I can remember when each morning seemed a burnished, shining thing, when every afternoon and night brought with it the possibility of something or someone not known before. Today there’s very little new beneath the fictive sun. When I was starting out as a writer everything was mill grist, every conversation worth transcribing or embroidering, each encounter consequential, and all emotion fresh. It happens, still, but rarely—that inner imperative: the voice that urges one to pay attention, to learn. More often there’s exhaustion, a weary inability to persuade oneself that words matter or that an experience merits recording; with so much verbiage everywhere, and so much of it fouled or wasted, why add your own daily extrusion to the language dump?
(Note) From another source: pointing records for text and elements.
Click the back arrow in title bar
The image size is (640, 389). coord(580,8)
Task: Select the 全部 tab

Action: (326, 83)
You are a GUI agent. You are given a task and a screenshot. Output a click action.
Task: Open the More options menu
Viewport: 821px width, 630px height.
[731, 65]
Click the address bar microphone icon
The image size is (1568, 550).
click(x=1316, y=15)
The novel is, by and large, a hopeful genre full of brass and energy, with happy resolutions—virtue triumphant, vice defeated. Or if the mode is tragic and the ending sad, the novelist and his or her characters have waged a valiant struggle and lost a good fight. Inertia fails to power plots; even the novels of Samuel Beckett or books about mortality such as The Autumn of the Patriarch, by Gabríel Gárcia Marquez, or The Death of Artemio Cruz, by Carlos Fuentes, are filled with retrospective action and remembered scenes. It’s more often than not an exuberant form, a “baggy monster” high-stepping its way into flight.

But all of this gets harder and harder to manage with conviction. I was born in England, where “fiction” or “fable” conjured by adjacency their suspect cognate, “fib.” “Don’t tell a story,” warned my childhood nanny, because even then I had the inclination to improve upon flat fact. (Why walk through a field without monsters or a dungeon without dragons; why vanquish fifty enemies when five hundred might have appeared?) This impulse to embroider truth, to “tell a story” or lie for a living seems, year by year, more difficult to manage and childish to sustain. Even that enchanting preamble, “Once upon a time” grows dull, and the postscript, “They lived happily ever after” is—not to put too fine a point on it—absurd. And yet a writer must believe that a tale’s invented incidents are ratified by telling, that made-up characters are worth describing, worth the damning or the saving. So the failure of illusion is perhaps the most insidious of those enemies of promise we’re considering here: disbelief gets harder to suspend.

They say that 60 is the new 40, 70 the new 50, in physical terms; perhaps it’s not too much to hope that energy too might be retained for the difficult work of invention. In older age such dreaming can become a kind of nightmare, while habit fades to mere repetition, repetition to what Henry James called—in his euphemism for death—the “distinguished thing.” There is a kind of death-in-life where imagination’s engine slips its gears and stalls—or, to shift the metaphor, where the big-bellied sail of invention luffs until becalmed. Or where we tack to change our course but gain no actual ground.

In ancient Greece the paired perils facing the traveler—monstrous rocks and whirlpools—were known as Scylla and Charybdis. It’s thought that these twin killers lay off the coast of Sicily, where Odysseus was able, with the help of the goddess Athena, to squeeze through. It took both skill and luck to navigate them—to avoid being swallowed by the sea or dashed against the cliffs. The name of the shipwrecked is legion, their number beyond counting, yet every once in a great while a storied hero manages to sail between the dangers safely, and the song gets sung.